* _Aufgabe A_
Welche Religion trug das Berliner Standesamt Nr. 3 laut dem Textauszug über Bruno Walter bei dessen Heirat für beide Ehepartner ein?
* _Aufgabe B_
Schreiben Sie den Textauszug über Bruno Walter im Anschluss an seinen letzten Satz weiter.

* _Textauszug_
—————

Bruno WALTER, geboren am 15. September 1876 in Berlin, Bezirk Neukölln, Hafenstraße 1, war das zweite von drei Kindern des jüdischen Ehepaares Johanna, geborene Fernbach, und Josef Schlesinger, Kaufmann von Beruf.

Erzählt wird, dass Bruno Schlesinger – als Pianist und Kapellmeister nannte er sich Bruno WALTER – anno 1898 zum Katholizismus übergetreten sei: ein Glaubenswechsel, der nicht verbürgt ist.

Als Bruno Schlesinger und Elisabeth Wirthschaft, die sich als Künstlerin Elsa Korneck nannte, am 2. Mai 1901 in der Hauptstadt des Deutschen Reiches heirateten, protokollierte das Berliner Standesamt Nr. 3 »evangelisch« als Religion bei beiden Ehepartnern.

Unbekannt blieb bislang ebenso, dass Elsa und Bruno Schlesinger ihre in Wien geborenen Töchter Charlotte (geb. 1903) und Margarethe (geb. 1906) in der Lutherischen Stadtkirche, Wien Innere Stadt, taufen ließen.

Längst bekannt ist hingegen, dass Gustav Mahler als Direktor der Wiener Hofoper im September 1901 Bruno WALTER an die Hofoper engagierte. Seit Mai 1911 führte er offiziell den Namen WALTER. Er erhielt außerdem die österreichische Staatsbürgerschaft.

Im Rückblick wissen wir, dass sich mit dem Religions- und Namenswechsel zwar Karrierehemmnisse aus der Welt schaffen ließen, aber keineswegs Antisemitismus und Rassismus.

Ehe Bruno WALTER die kaiserliche Haupt- und Residenzstadt Wien verließ, brachte er noch Das Lied von der Erde und die 9. Sinfonie des im Mai 1911 verstorbenen Gustav Mahler zur Uraufführung.

Fortan galt Bruno WALTER als Spitzeninterpret des Werkes von Gustav Mahler und überdies als Dirigent der ersten Garde in europäischen Musikzentren. Seine 20-jährige Präsenz im deutschen Musikleben, in München, Berlin und Leipzig, hatte jedoch 1933 ein jähes Ende.

—————

* _Material_

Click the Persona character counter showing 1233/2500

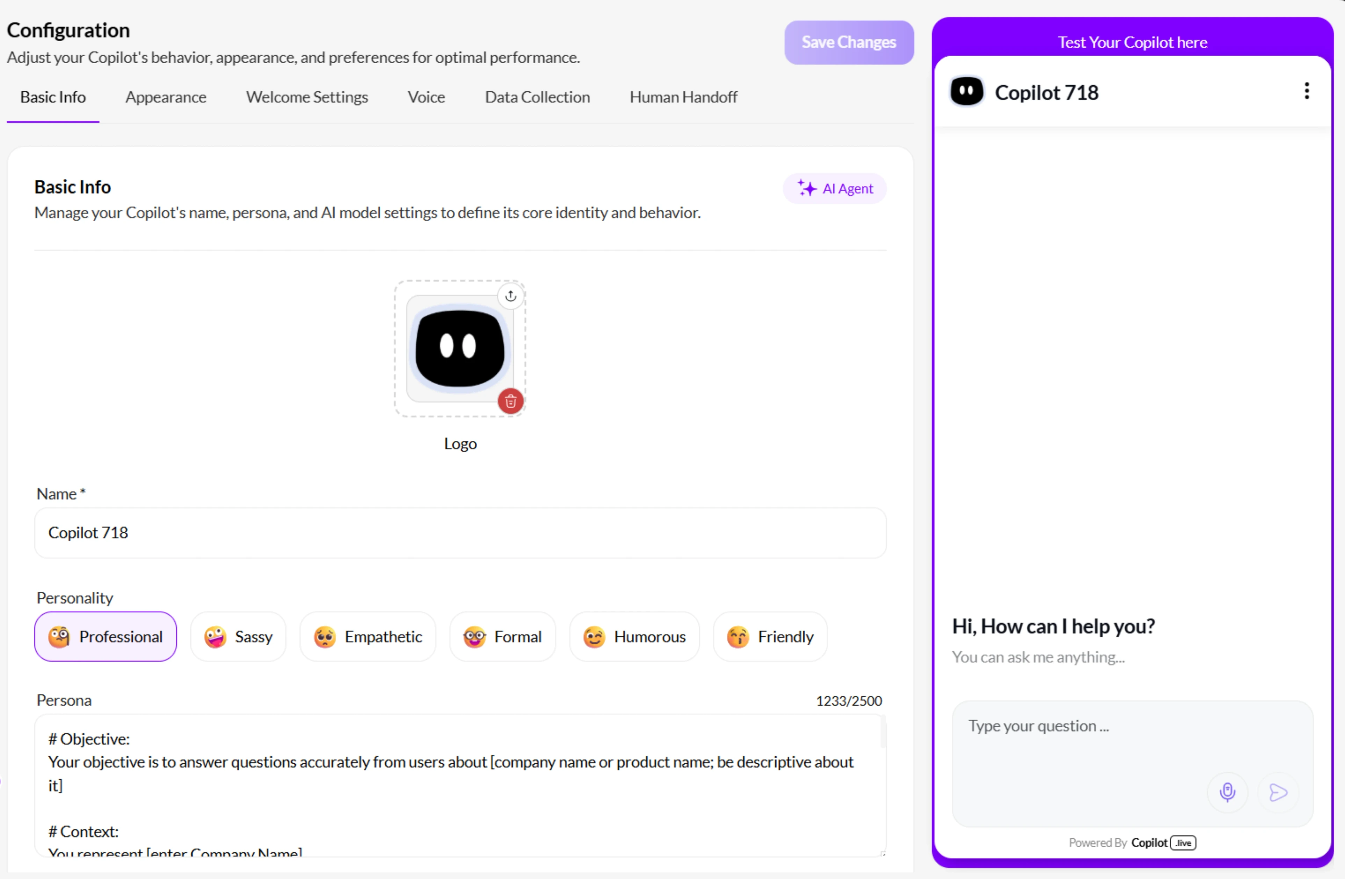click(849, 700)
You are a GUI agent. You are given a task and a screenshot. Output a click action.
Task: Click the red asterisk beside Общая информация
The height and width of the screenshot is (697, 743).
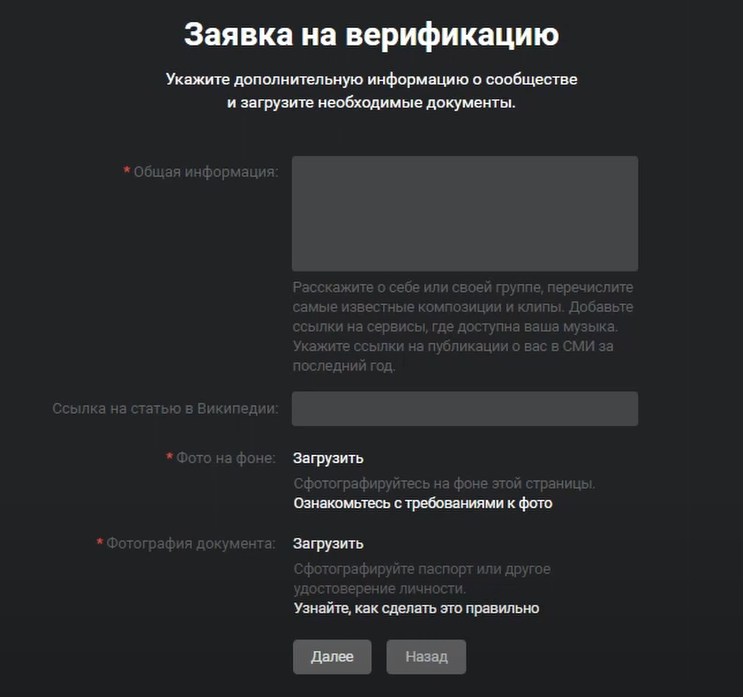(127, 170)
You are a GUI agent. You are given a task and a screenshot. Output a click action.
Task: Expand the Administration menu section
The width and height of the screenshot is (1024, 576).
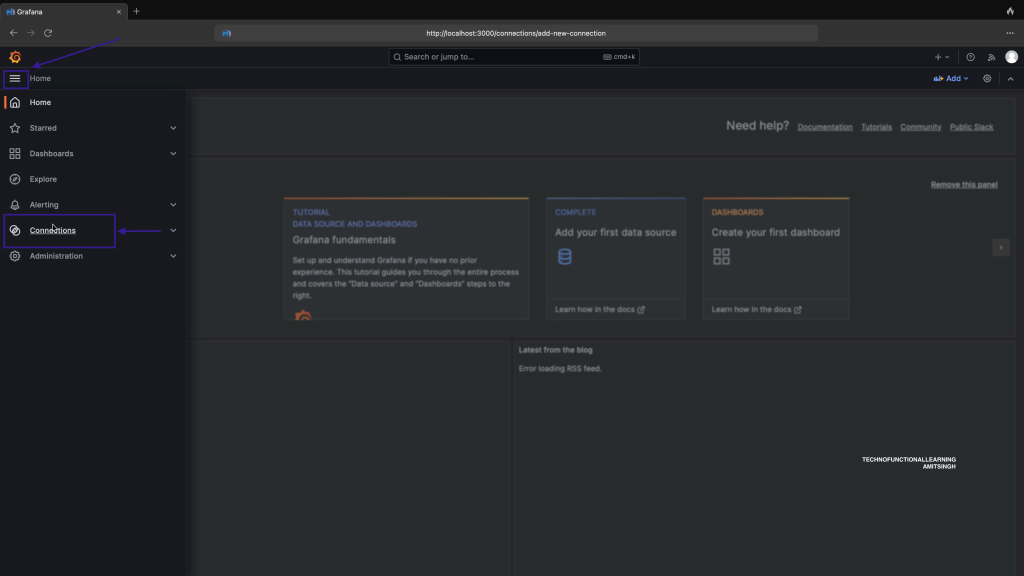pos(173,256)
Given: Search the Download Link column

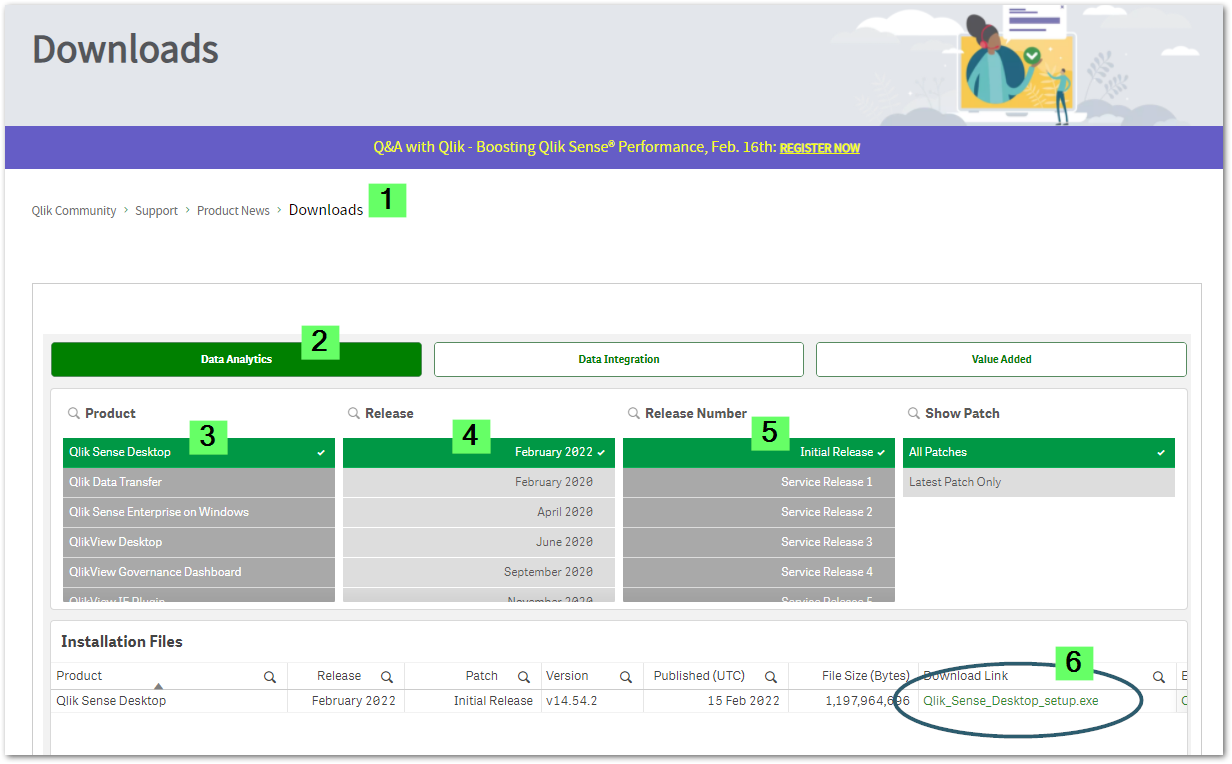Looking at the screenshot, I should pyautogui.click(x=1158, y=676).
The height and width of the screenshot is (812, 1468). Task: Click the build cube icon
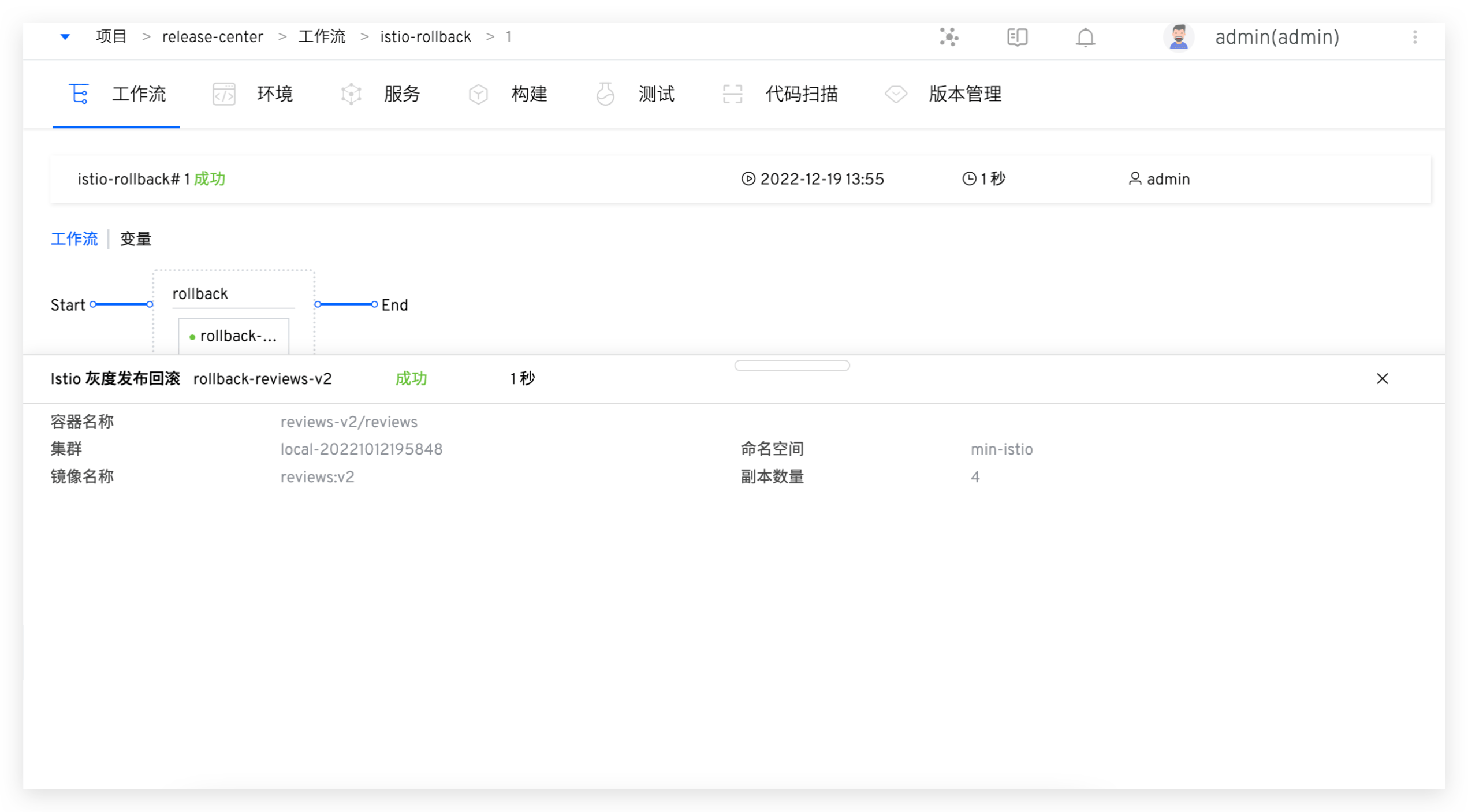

—————

* _Lösung A_
Evangelisch.

* _Lösung B_
Der Wiener Musikkritiker Max Graf würdigte Bruno WALTER anlässlich seines 60. Geburtstages am 15. September 1936:

… Walter war einer der meist gefeierten internationalen Dirigenten geworden, und kam, mit diesem Lorbeer gekrönt, nach Salzburg, wo er künstlerisch die höchste Stufe seines Lebens erreicht hat. Die von ihm geleiteten Aufführungen der Salzburger Festspiele waren Kunstereignisse ersten Ranges.
Der Wiener Tag, 15. 9. 1936, S. 6

In den Annalen der Salzburger Festspiele 1925 bis 1937 wird die künstlerische Bilanz des Pianisten und Dirigenten Bruno WALTER nüchtern festgehalten: 28 Orchesterkonzerte, 13 Opern und sechs Liederabende – als Klavierbegleiter der Sängerin Lotte LEHMANN.

Es verwundert nicht, dass ausschließlich Bruno WALTER in den Festspielsommern Werke Gustav Mahlers – eines unter der NS-Herrschaft verbotenen Komponisten – dirigierte: die 3. und 4. Sinfonie (1926, 1933, 1936), Das Lied von der Erde (1928, 1931, 1934) und Kindertotenlieder, den 1905 in Wien uraufgeführten Liederzyklus, der ein einziges Mal am 17. August 1930 von der Sängerin Luise Willer und den Wiener Philharmonikern unter Bruno WALTER im Mozarteum geboten werden konnte:

Das Werk, in dem so vieles auf das viel spätere, in seinen Ausdrucksmitteln reichere Lied von der Erde hinweist, mit dem es die Tiefe der Empfindung und die Meisterschaft in der solistischen Behandlung der Instrumente und ihre Kontrastierung mit der Singstimme gemein hat, konnte keinem Würdigeren anvertraut werden als dem Schüler und Vorkämpfer Mahlers, Bruno Walter.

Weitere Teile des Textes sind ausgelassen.